TASK DETAILS: Please give the data again in full, exactly as provided.

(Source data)
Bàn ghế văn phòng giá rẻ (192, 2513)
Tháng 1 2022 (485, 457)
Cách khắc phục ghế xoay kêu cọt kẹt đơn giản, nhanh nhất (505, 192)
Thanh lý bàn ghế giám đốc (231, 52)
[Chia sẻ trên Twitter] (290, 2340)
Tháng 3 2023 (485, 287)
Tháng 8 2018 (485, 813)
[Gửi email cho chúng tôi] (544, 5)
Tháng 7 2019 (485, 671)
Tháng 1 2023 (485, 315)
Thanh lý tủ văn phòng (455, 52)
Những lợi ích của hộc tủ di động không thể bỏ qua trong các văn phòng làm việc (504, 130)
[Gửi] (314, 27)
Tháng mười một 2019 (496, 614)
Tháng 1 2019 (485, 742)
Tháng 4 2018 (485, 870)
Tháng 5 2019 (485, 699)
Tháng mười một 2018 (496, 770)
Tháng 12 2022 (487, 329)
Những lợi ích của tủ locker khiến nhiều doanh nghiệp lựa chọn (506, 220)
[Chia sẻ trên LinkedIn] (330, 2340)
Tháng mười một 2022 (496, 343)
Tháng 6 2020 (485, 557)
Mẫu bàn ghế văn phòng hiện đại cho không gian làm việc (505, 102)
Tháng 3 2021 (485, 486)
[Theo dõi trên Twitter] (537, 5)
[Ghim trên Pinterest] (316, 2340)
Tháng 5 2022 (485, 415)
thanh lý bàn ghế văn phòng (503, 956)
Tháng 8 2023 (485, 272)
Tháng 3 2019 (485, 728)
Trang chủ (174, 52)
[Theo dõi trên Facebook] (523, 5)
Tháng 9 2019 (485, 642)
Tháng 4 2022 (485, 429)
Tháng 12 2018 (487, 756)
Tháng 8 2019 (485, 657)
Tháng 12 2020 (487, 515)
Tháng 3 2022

ANSWER SPACE:
Bàn ghế văn phòng giá rẻ (192, 2513)
Tháng 1 2022 (485, 457)
Cách khắc phục ghế xoay kêu cọt kẹt đơn giản, nhanh nhất (505, 192)
Thanh lý bàn ghế giám đốc (231, 52)
[Chia sẻ trên Twitter] (290, 2340)
Tháng 3 2023 (485, 287)
Tháng 8 2018 (485, 813)
[Gửi email cho chúng tôi] (544, 5)
Tháng 7 2019 (485, 671)
Tháng 1 2023 (485, 315)
Thanh lý tủ văn phòng (455, 52)
Những lợi ích của hộc tủ di động không thể bỏ qua trong các văn phòng làm việc (504, 130)
[Gửi] (314, 27)
Tháng mười một 2019 (496, 614)
Tháng 1 2019 (485, 742)
Tháng 4 2018 (485, 870)
Tháng 5 2019 (485, 699)
Tháng mười một 2018 (496, 770)
Tháng 12 2022 (487, 329)
Những lợi ích của tủ locker khiến nhiều doanh nghiệp lựa chọn (506, 220)
[Chia sẻ trên LinkedIn] (330, 2340)
Tháng mười một 2022 (496, 343)
Tháng 6 2020 (485, 557)
Mẫu bàn ghế văn phòng hiện đại cho không gian làm việc (505, 102)
Tháng 3 2021 (485, 486)
[Theo dõi trên Twitter] (537, 5)
[Ghim trên Pinterest] (316, 2340)
Tháng 5 2022 (485, 415)
thanh lý bàn ghế văn phòng (503, 956)
Tháng 8 2023 (485, 272)
Tháng 3 2019 (485, 728)
Trang chủ (174, 52)
[Theo dõi trên Facebook] (523, 5)
Tháng 9 2019 (485, 642)
Tháng 4 2022 (485, 429)
Tháng 12 2018 (487, 756)
Tháng 8 2019 (485, 657)
Tháng 12 2020 (487, 515)
Tháng 3 2022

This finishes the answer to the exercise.